In [None]:
# Install the necessary dependencies

import os
import sys
!{sys.executable} -m pip install --quiet pandas scikit-learn numpy matplotlib jupyterlab_myst ipython


---
license:
    code: MIT
    content: CC-BY-4.0
github: https://github.com/ocademy-ai/machine-learning
venue: By Ocademy
open_access: true
bibliography:
  - https://raw.githubusercontent.com/ocademy-ai/machine-learning/main/open-machine-learning-jupyter-book/references.bib
---

#  Linear Regression Metrics

Linear regression is a fundamental and widely used technique in machine learning and statistics for predicting continuous values based on input variables. It finds its application in various domains, from finance and economics to healthcare and engineering. When using linear regression, it's essential to assess the model's performance accurately. This is where linear regression metrics come into play.

In this tutorial, we will delve into the world of linear regression metrics, exploring the key evaluation measures that allow us to gauge how well a linear regression model fits the data and makes predictions. These metrics provide valuable insights into the model's accuracy, precision, and ability to capture the underlying relationships between variables.

We will cover essential concepts such as Mean Squared Error (MSE), Root Mean Squared Error (RMSE), R-squared (R2) score, and Mean Absolute Error (MAE). Understanding these metrics is crucial for data scientists, machine learning practitioners, and anyone looking to harness the power of linear regression for predictive modeling.
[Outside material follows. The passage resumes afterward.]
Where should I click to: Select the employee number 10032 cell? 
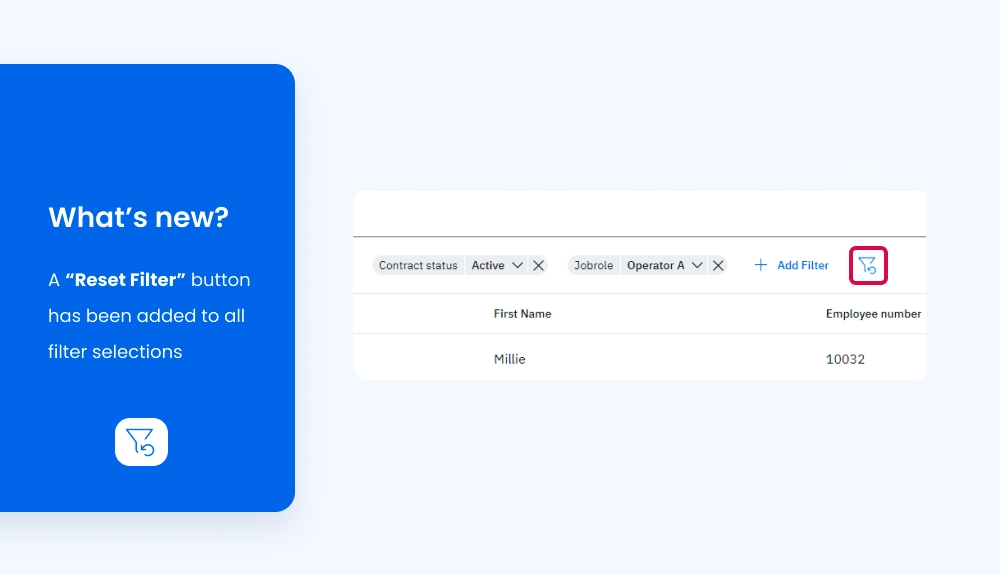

Whether you are building models for price predictions, sales forecasts, or any other regression task, mastering these metrics will empower you to make informed decisions and fine-tune your models for optimal performance. Let's embark on this journey to explore the intricacies of linear regression metrics and enhance our ability to assess and improve regression models.
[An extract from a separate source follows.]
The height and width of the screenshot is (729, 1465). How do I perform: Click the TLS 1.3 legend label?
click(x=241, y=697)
## Mean Squared Error (MSE)

In the realm of linear regression metrics, one fundamental measure of model performance is the **Mean Squared Error (MSE)**. MSE serves as a valuable indicator of how well your linear regression model aligns its predictions with the actual data points. This metric quantifies the average of the squared differences between predicted values and observed values.

### The Formula

Mathematically, the MSE is computed using the following formula:

$$ MSE = \frac{1}{n} \sum_{i=1}^{n} (y_i - \hat{y}_i)^2 $$

Where:

- $n$ is the number of data points.
- $y_i$ represents the actual observed value for the $i^{th}$ data point.
- $\hat{y}_i$ represents the predicted value for the $i^{th}$ data point.

### Interpretation

A lower MSE value indicates that the model's predictions are closer to the actual values, signifying better model performance. Conversely, a higher MSE suggests that the model's predictions deviate more from the true values, indicating poorer performance.

### Python Implementation

Let's take a look at how to calculate MSE in Python. We'll use a simple example with sample data:

In [4]:
# Import necessary libraries
import numpy as np

# Sample data for demonstration (replace with your actual data)
actual_values = np.array([22.1, 19.9, 24.5, 20.1, 18.7])
predicted_values = np.array([23.5, 20.2, 23.9, 19.8, 18.5])

# Calculate the squared differences between actual and predicted values
squared_errors = (actual_values - predicted_values) ** 2

# Calculate the mean of squared errors to get MSE
mse = np.mean(squared_errors)

# Print the MSE
print("Mean Squared Error (MSE):", mse)

Mean Squared Error (MSE): 0.5079999999999996